Appeals Court Finds Encrypted Data Beyond Reach of Government Investigators
Client Alert | 1 min read | 02.27.12
In an important decision that could have significant implications for government enforcement, the Eleventh Circuit ruled that a suspect could not be required to decrypt his computer hard drives because it would implicate his Fifth Amendment privilege and amount to the suspect's testifying against himself.
In United States v. Doe, the government seized hard drives that it believed contained child pornography. Some of the hard drives were encrypted, and the suspect refused to decrypt the devices, invoking his Fifth Amendment right against self-incrimination.
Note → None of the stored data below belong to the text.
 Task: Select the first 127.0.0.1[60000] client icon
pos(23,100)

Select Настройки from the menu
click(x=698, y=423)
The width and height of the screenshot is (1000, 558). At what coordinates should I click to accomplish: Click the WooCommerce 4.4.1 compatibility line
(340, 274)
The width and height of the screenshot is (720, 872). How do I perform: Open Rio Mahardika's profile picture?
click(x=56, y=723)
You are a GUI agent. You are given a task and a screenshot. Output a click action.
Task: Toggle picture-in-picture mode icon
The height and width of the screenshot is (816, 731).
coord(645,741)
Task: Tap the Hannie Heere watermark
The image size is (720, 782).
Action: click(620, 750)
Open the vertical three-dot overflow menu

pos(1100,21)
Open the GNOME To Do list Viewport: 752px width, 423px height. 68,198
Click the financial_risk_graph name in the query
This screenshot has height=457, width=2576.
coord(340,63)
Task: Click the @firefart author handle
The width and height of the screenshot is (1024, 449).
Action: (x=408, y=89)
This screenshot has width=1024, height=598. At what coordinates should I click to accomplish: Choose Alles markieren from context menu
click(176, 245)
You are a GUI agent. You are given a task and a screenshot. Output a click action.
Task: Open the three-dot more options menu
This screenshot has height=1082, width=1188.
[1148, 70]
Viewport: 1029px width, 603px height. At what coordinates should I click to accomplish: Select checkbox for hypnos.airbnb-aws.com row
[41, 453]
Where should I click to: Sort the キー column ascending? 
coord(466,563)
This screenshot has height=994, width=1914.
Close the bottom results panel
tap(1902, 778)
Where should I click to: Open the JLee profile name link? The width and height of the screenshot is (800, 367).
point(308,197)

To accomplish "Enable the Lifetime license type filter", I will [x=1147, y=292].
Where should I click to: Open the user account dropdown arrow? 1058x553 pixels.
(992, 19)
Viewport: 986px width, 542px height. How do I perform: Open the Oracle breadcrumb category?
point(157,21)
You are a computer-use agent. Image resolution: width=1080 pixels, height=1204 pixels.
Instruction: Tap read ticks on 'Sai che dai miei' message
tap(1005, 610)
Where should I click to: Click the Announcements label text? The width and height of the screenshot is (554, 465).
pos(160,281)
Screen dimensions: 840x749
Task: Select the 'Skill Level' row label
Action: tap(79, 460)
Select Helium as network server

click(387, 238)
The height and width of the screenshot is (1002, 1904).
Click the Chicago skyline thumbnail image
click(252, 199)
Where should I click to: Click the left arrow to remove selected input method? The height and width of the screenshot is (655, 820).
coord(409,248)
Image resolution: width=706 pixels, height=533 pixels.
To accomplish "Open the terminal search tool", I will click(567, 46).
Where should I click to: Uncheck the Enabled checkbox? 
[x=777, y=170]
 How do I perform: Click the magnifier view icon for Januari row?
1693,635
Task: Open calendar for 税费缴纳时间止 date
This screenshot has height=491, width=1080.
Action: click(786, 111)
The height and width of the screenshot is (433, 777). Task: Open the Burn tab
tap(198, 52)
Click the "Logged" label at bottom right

The Eleventh Circuit held that compelling the suspect to decrypt and produce the drives’ contents “would be tantamount to testimony by Doe of his knowledge of the existence and location of potentially incriminating files; of his possession, control, and access to the encrypted portions of the drives; and of his capability to decrypt the files.” Moreover, the government could not force a suspect to decrypt and produce the information where it could not identify with “reasonable particularity” the existence of certain files, noting that an “act of production can be testimonial when that act conveys some explicit or implicit statement of fact that certain materials exist, are in the subpoenaed individual’s possession or control, or are authentic.” The court also rejected the government’s attempt to immunize production of the drives’ contents because the government acknowledged that “it would use the contents of the unencrypted drives against” the suspect.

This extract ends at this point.